IPSJ-TS     Information Processing Society of Japan    Trial Standard

IPSJ-TS 0005:2002

Basic Subset of Coded Character Sets (BUCS)

Publication of the Version 1.0E(this version) 2002-03-29
Publication of the Version 1.xE --
Publication of the Version 1.yE --

Errata --
Please send comments about this document to TS desk, IPSJ/ITSCJ

Copyright ©2002 IPSJ/ITSCJ, All Right Reserved.

The normative version of the specification is the Japanese version found at the ITSCJ web.

Table of contents

1. Scope
2. Normative References
3. Definitions
4. Criterion
5. Listing of BUCS
6. Basic Subset
Annex 1. Bibliography


This document has been reviewed and endorsed by the IPSJ/ITSCJ technical committee.
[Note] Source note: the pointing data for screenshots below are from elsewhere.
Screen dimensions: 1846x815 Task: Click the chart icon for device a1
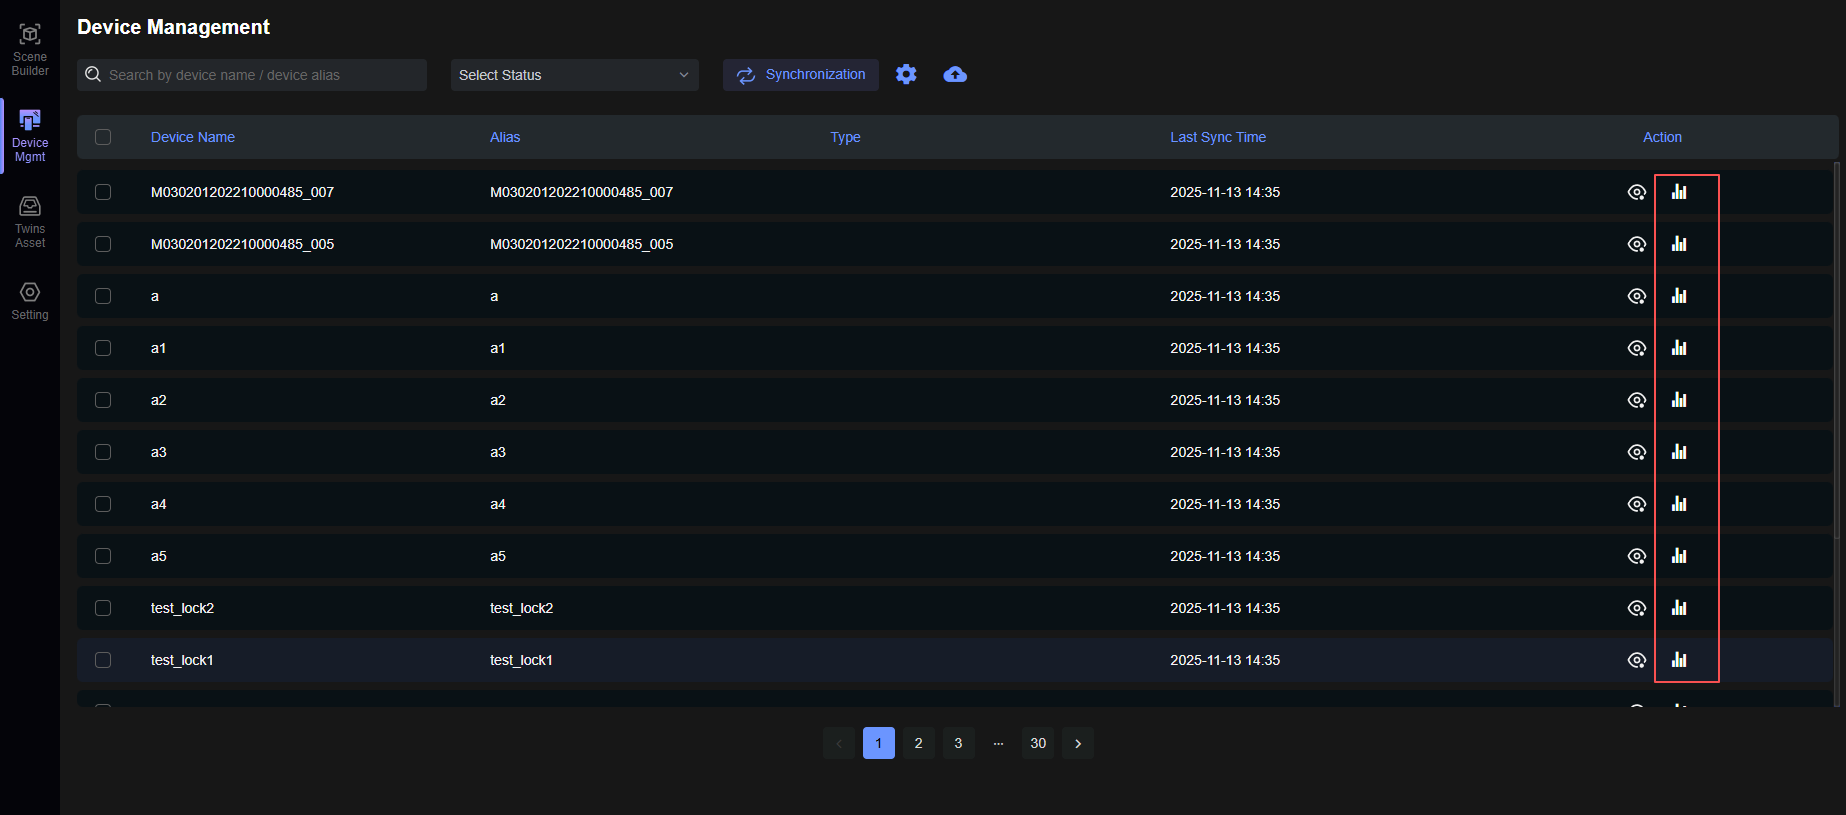1679,348
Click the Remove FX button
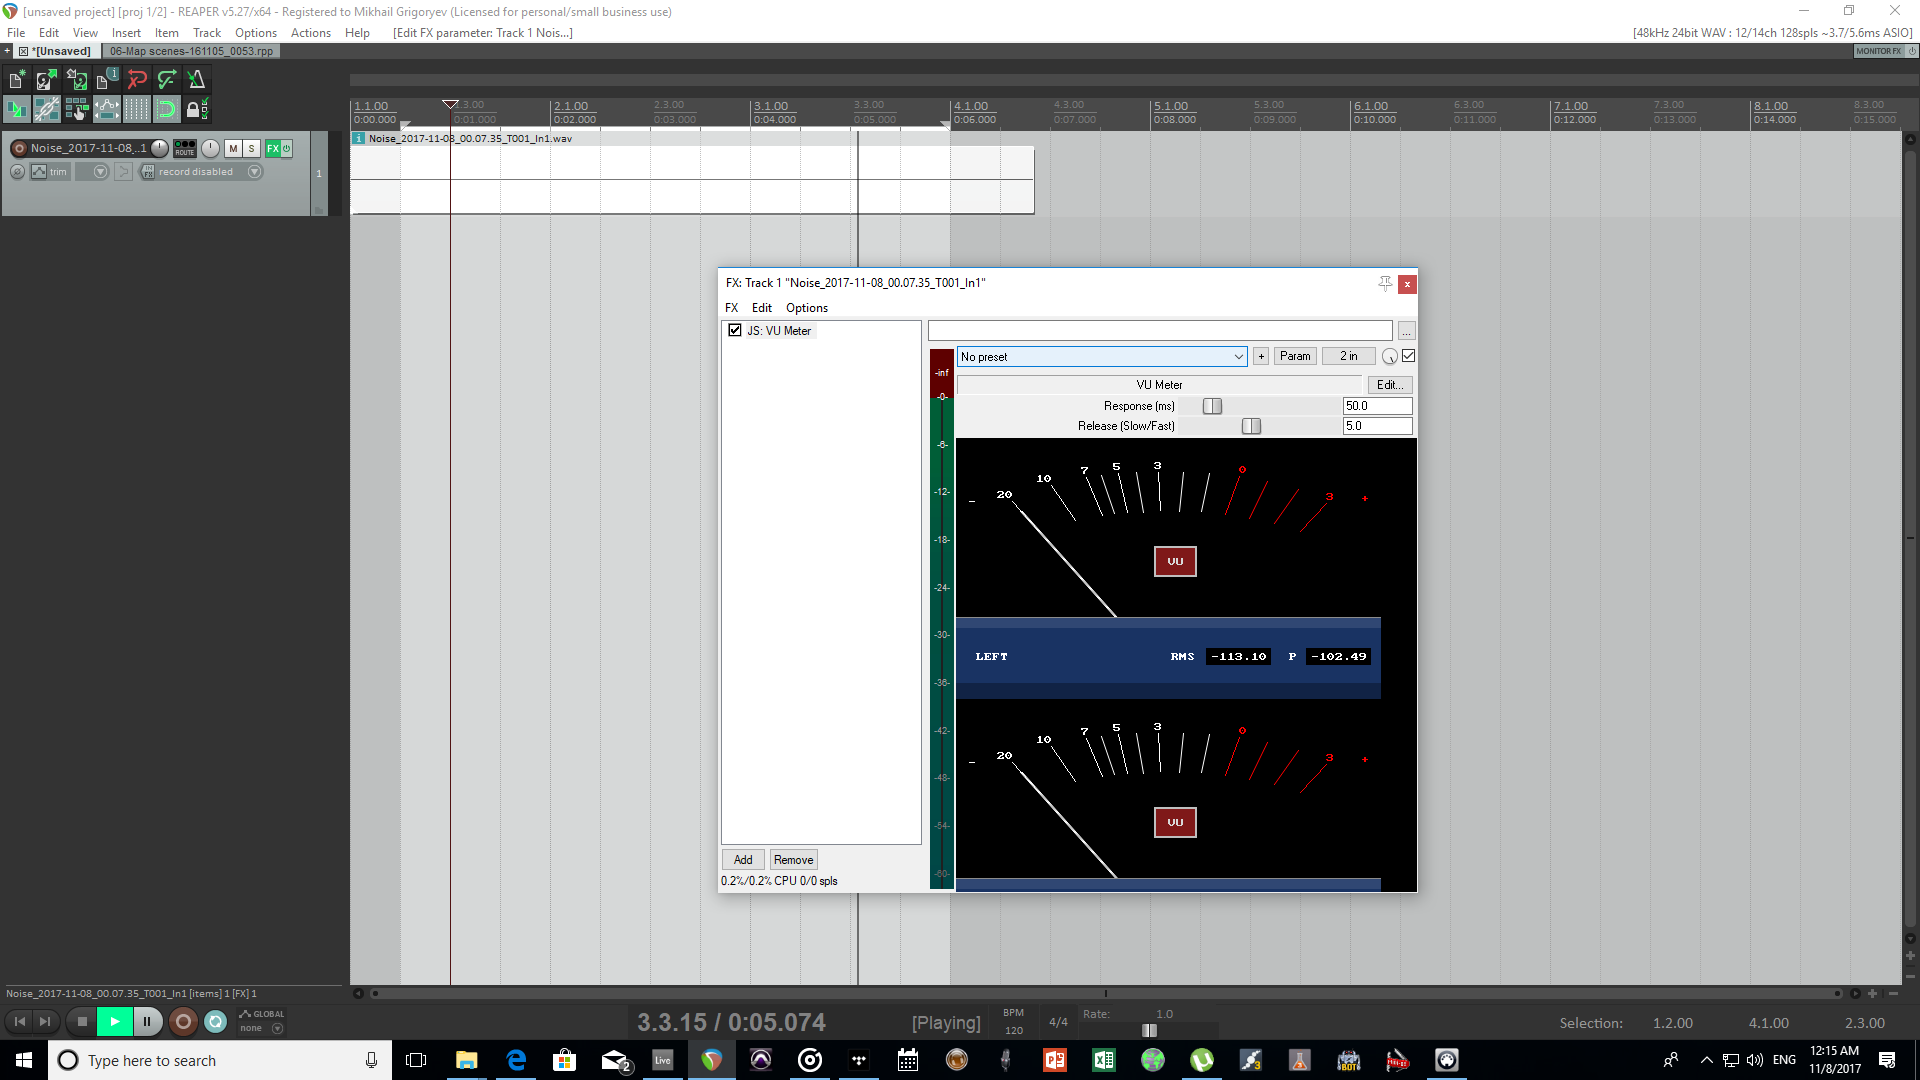This screenshot has height=1080, width=1920. click(793, 860)
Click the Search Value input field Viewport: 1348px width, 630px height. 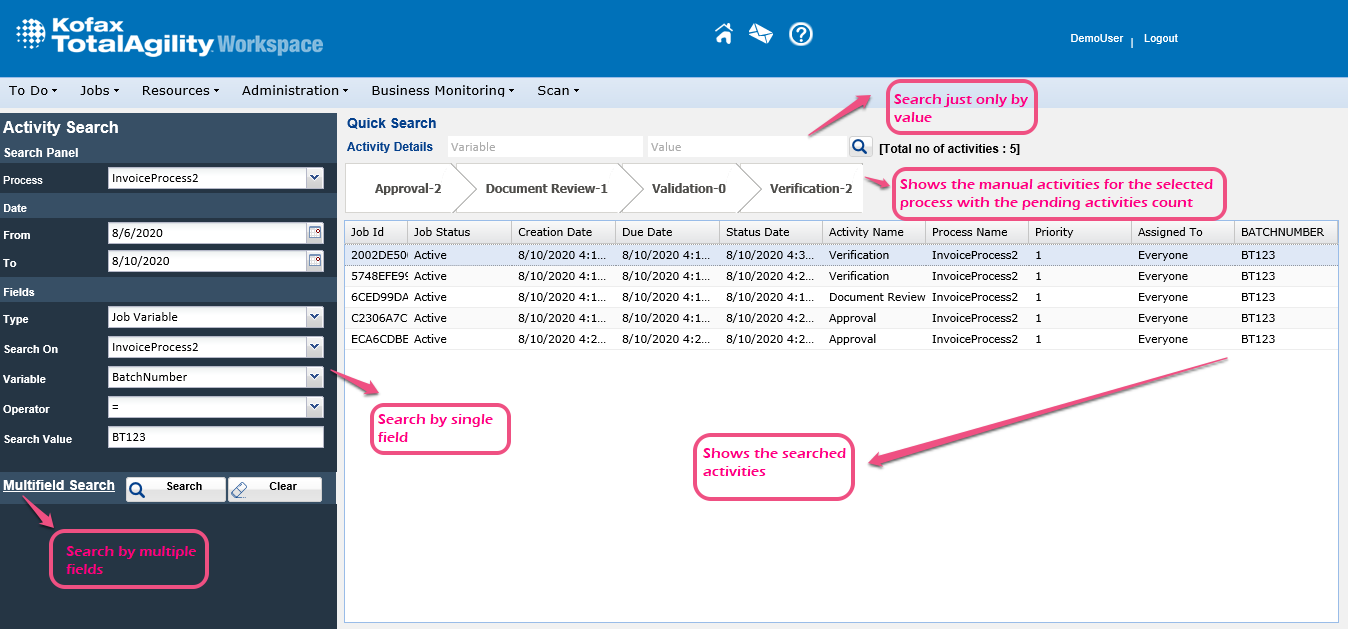[215, 438]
The authors of this document are the members of Working Group Five of IPSJ/ITSCJ TS Committee. They have developed this document being based on the activity (http://www.u-gakugei.ac.jp/~chinese) on Basic Unified Character Set taken by Tokyo Gakugei University.

1. Scope

This document specifies the Basic Subset of Coded Character Sets (BUCS), which consists of the Kanji characters with a high degree of functional importance. The characters have been extracted out of some National and Regional Standards/Specifications of coded character sets in accordance with a certain criterion and listed with their representative character shapes. BUCS is essentially a sub-repertoire of ISO/IEC 10646-1:2000.

2. Normative References

The following documents contain provisions which, through reference in this text, constitutes of this Trial Standard.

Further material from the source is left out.